His empire, it must be noted, led to the creation of around 50,000 jobs. Coffee Day sustained the livelihoods of many in Karnataka. On one of his frequent visits to Kolkata, he is said to have stepped into his own Cafe Coffee Day in uniform, to serve coffee. He saw the way that they treated workers: nobody said thanks, no ‘Happy New Year’s, no smiles. He wondered how the staff would maintain their enthusiasm in such an environment, and empathized with their predicament. Siddhartha had a delicate personality; he generously helped schools in Malnad and Chikmagalur. He was known, not only as the son of Gangayya Hegde but also as the son-in-law of SM Krishna.
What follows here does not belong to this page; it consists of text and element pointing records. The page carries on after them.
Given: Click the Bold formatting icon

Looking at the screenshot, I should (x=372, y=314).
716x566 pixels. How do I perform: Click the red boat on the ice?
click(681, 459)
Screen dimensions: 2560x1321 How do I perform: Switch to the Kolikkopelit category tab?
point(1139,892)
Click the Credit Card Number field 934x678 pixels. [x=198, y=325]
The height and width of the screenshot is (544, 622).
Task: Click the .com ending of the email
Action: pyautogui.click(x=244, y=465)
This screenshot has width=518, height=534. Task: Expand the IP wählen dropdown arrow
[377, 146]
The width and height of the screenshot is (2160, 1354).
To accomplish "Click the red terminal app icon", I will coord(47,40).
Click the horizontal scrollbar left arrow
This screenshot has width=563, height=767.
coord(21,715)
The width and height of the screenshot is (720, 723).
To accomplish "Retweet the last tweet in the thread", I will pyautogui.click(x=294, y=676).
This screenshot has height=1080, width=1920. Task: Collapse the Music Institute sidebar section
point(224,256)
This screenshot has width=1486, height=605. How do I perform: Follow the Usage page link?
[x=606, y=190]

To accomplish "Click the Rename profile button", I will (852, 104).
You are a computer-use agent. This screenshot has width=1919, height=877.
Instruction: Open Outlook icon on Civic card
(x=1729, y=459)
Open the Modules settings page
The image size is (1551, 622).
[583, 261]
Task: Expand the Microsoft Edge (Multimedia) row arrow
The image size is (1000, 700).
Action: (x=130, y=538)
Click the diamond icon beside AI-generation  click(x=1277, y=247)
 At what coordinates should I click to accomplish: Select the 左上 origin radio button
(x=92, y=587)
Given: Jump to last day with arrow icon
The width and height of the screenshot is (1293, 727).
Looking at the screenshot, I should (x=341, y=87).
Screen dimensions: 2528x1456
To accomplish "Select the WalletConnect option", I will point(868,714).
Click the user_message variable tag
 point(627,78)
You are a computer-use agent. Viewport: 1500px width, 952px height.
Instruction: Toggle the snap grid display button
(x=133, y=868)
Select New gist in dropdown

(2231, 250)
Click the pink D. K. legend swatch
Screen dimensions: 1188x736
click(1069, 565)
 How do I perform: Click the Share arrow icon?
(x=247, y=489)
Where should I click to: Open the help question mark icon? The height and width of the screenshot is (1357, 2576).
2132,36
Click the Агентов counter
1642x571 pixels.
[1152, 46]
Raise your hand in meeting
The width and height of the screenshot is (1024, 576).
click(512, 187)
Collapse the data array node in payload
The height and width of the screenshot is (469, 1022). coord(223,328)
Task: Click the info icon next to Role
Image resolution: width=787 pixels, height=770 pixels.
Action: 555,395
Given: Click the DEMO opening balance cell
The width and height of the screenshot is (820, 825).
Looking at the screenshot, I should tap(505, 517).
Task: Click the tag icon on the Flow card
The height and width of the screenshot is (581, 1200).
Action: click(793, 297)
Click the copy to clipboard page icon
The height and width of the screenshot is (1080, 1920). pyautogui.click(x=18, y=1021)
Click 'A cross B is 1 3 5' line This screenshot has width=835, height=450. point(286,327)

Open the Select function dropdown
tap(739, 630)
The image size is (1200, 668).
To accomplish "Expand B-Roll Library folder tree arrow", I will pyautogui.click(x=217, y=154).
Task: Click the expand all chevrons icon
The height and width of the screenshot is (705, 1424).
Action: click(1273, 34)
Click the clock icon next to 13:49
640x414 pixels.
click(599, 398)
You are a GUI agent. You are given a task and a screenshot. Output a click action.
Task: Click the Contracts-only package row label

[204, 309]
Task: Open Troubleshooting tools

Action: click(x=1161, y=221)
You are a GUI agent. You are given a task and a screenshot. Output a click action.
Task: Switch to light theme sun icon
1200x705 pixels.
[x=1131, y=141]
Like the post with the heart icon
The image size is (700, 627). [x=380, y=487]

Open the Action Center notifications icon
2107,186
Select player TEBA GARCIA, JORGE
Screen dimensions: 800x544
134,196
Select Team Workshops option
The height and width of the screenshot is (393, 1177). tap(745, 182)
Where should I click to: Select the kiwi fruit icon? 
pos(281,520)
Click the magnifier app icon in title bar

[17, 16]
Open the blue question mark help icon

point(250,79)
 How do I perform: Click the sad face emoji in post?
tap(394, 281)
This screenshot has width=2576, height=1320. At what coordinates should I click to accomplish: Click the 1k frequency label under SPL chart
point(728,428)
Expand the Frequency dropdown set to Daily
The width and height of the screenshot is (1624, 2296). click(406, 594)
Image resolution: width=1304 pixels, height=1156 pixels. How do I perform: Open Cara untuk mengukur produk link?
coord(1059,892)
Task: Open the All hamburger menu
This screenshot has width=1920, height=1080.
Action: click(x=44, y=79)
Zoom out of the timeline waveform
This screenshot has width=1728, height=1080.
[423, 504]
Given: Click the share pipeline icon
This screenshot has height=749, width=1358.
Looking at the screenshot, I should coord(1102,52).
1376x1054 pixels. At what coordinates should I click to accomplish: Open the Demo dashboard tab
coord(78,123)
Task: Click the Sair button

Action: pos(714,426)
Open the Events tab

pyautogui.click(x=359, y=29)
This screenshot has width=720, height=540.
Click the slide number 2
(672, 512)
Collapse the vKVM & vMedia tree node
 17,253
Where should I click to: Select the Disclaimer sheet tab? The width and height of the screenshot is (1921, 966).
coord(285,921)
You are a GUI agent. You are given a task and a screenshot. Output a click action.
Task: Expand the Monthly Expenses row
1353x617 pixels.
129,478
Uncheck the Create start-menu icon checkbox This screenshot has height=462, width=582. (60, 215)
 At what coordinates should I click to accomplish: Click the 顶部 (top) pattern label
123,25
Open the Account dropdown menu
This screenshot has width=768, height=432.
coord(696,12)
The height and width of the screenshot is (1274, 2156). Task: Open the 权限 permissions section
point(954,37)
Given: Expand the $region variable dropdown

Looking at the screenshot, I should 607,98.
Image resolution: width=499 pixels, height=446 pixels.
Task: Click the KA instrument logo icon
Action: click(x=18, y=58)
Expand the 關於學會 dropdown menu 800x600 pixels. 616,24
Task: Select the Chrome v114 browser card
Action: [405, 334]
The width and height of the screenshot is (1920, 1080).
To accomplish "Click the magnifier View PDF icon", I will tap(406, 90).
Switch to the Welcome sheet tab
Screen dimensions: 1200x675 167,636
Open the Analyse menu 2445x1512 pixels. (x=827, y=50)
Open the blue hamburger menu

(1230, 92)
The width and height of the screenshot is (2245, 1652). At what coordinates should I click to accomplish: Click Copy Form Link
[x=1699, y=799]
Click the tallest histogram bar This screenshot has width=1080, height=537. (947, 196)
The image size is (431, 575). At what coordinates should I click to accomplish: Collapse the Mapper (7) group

However, the cracks within his business brought him down, as he himself once said
“It’s true that his holding company had a loan of Rs. 1000 Crore; this debt was incurred to buy the shares of Sequoia Capital and Goldman Sachs in Retail. Another Rs. 200 Crores was borrowed to buy more shares of Mindtree. If we sold our Mindtree shares, the entire company’s debt would be taken care of. But we do not wish to sell the company, it has brought us 40% profit in the last 16 years.”
Apart from having problems in his business, this situation highlights the extent to which Siddhartha was being squeezed out by the IT department and his creditors. These problems exist even for Gujarati businessmen, but Gujarati politicians are currently in power in Delhi and can assist them. Perhaps the Gujarati politicians did not help resolve Siddhartha’s crisis in order to undermine his influential father-in-law. In a crony, capitalist world, there are a growing number of people who are willing to go to any lengths to ease their wealth. Perhaps, due to his sensitive personality, Siddhartha Hegde was unwilling to play by the crooked rules of this game. As someone who set out to achieve great things, discovering his status as a failed entrepreneur perhaps incited his death.
In an interview with a journalist, he himself said almost prophetically, “Entrepreneurs don’t retire. They die.”